Oui. D’une certaine manière, il a sauvé le Japon après la guerre. Le pays s’était beaucoup appauvri, les gens n’avaient plus de quoi manger et ils ont redécouvert le ramen dans les années 50, un plat né en Chine puis importé au Japon au début du XXe siècle. C’était bon, nourrissant et pas cher, mais souvent très gras. La nouveauté, c’est que des chefs ont compris que ce plat pouvait devenir un met complexe et subtil et ont décidé de le travailler avec raffinement.

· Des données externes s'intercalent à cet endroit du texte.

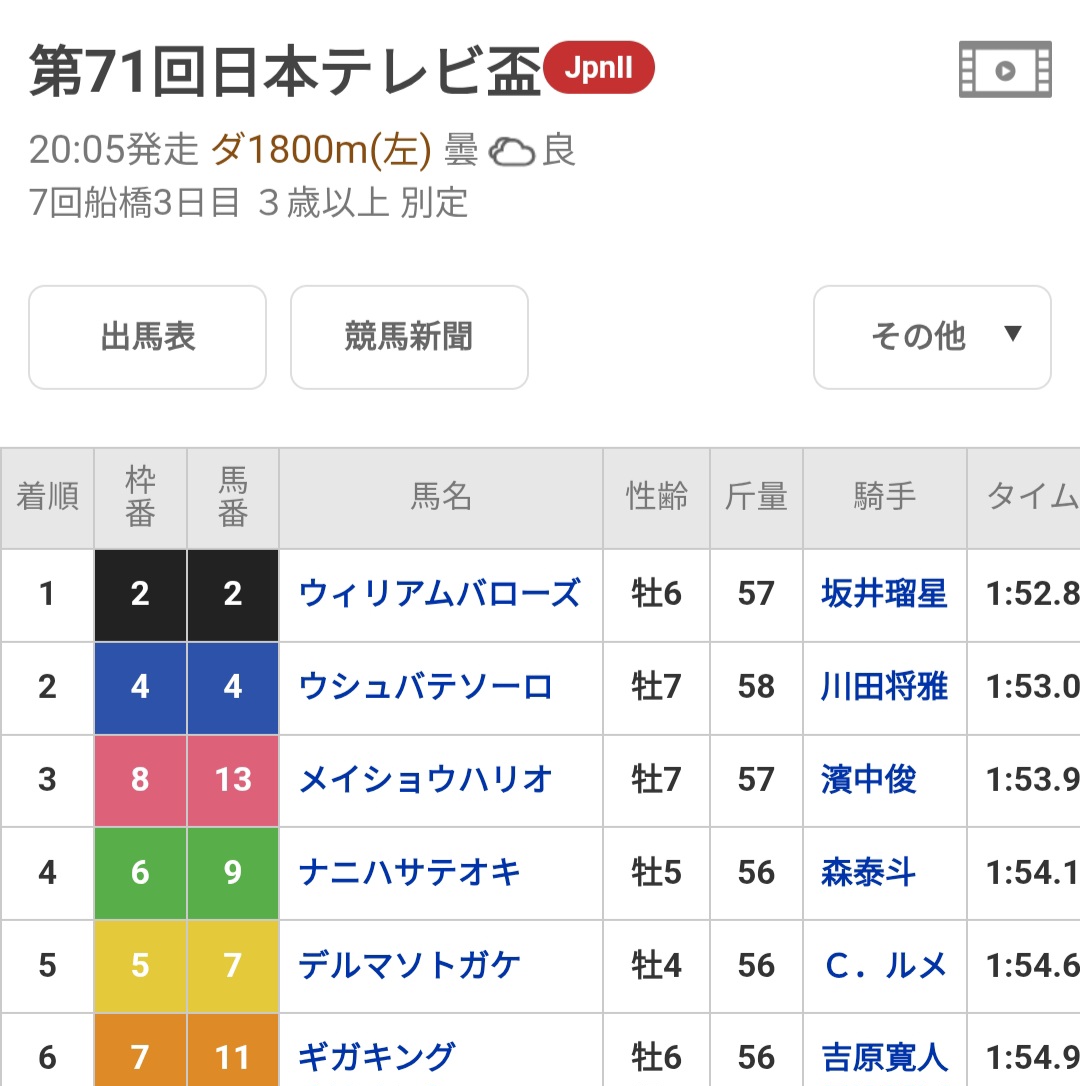Open horse ウィリアムバローズ details
This screenshot has width=1080, height=1086.
click(439, 594)
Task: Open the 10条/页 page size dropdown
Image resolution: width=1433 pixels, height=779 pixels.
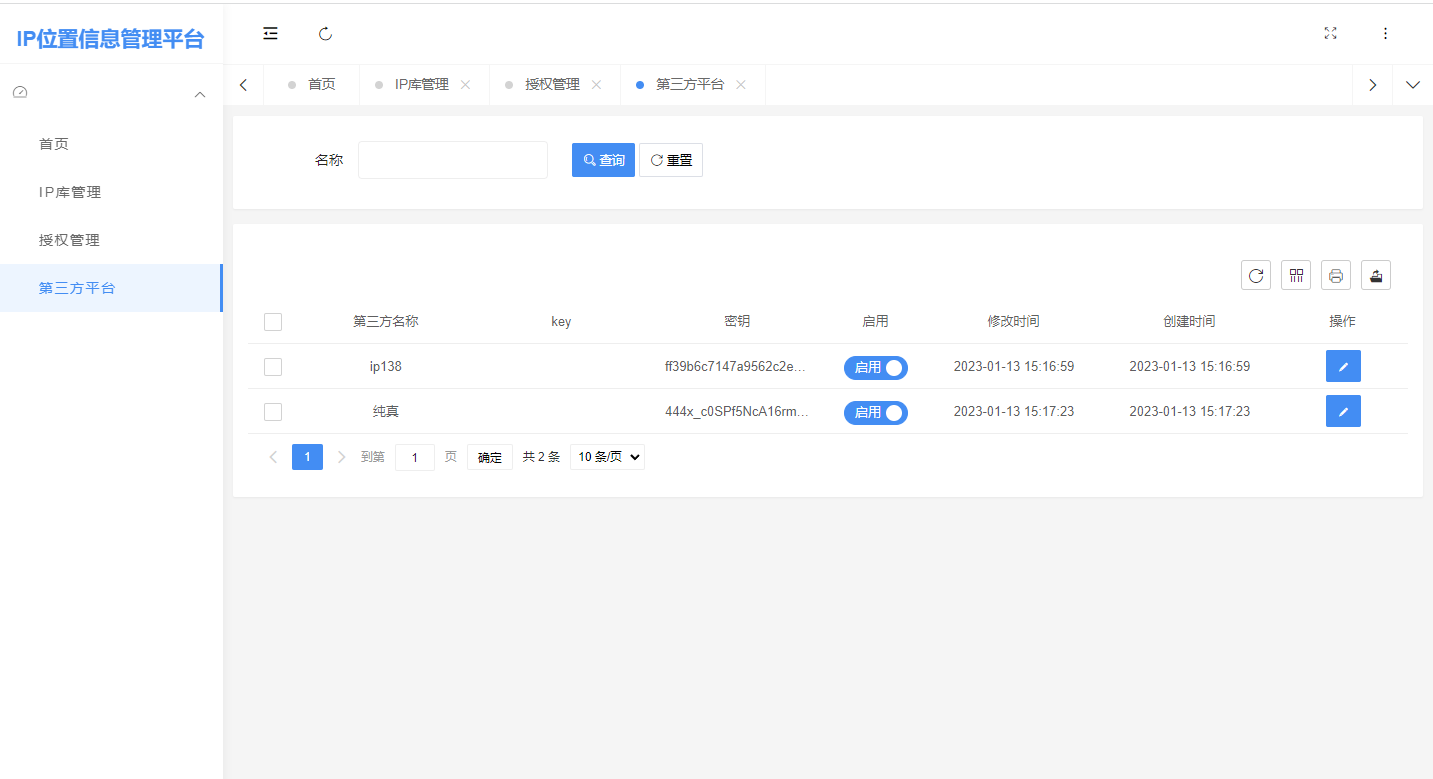Action: pyautogui.click(x=607, y=456)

Vous-même, vous parlez de ramen gourmet.
Tout à fait. Je mets une centaine d’ingrédients différents dans un ramen qui doit cependant être composé de 5 parties intangibles : le taré (les épices) qui reste le secret du chef, le bouillon à base d’os de porc ou de poulet et de poisson, les nouilles, les toppings (garnitures) de porc braisé, de poulet ou de bœuf et les huiles aromatiques.
Pourquoi ce plat a-t-il autant de succès à Paris, notamment auprès des jeunes ?
Pour plusieurs raisons à mon avis. De nombreux jeunes s’intéressent au Japon et le ramen est le plat japonais par excellence, bien plus répandu que les sushis. Ensuite, c’est copieux sans être lourd si on évite les ramens bon marché à la graisse de porc, très goûteux mais difficile à digérer. Le prix doit jouer aussi : vous pouvez trouver un excellent ramen à moins de 10 euros. Et c’est très compliqué de le faire chez soi car il est quasiment impossible d’acheter les ingrédients ici. Imaginez qu’il faut faire mariner certains produits pendant un mois ! Une dernière chose : quand vous êtes pressé, le ramen est très pratique car vous êtes généralement servi en moins de trois minutes. Mon record est de 57 secondes !
Guy Savoy qui propose dans l’un de ses établissements, Supu Ramen, un ramen au foie gras, vous en pensez quoi ? Il dénature le plat ?
Non, certainement pas. Chaque chef est libre de revisiter le ramen comme il l’entend. Moi-même, j’ai créé un ramen vegan que les clients apprécient beaucoup. Je vais tester le sans gluten bientôt… Après, il y a des ratés. Le ramen burger, je ne trouve pas ça terrible mais il en faut pour tous les goûts.
Pour un restaurateur, l’intérêt réside aussi dans le fait que le prix de revient du ramen est très bas.
Exact. Je réalise une marge substantielle en vendant mes ramens entre 9 et 12 euros. Certains le font payer jusqu’à 17 euros… Mais l’homme qui a fait la plus grosse fortune avec le ramen, c’est Ichiban, qui a inventé la nouille lyophilisée ! Certains fondateurs de chaînes de ramens shops ont aussi gagné énormément d’argent. Songez qu’il y en a 8000 à Tokyo !
Et à Paris, comment voyez-vous l’avenir du ramen ?
J’imagine qu’il y aura une centaine de restaurants de ramens d’ici quelques années, comme à Manhattan. Moi-même, j’espère en ouvrir une dizaine.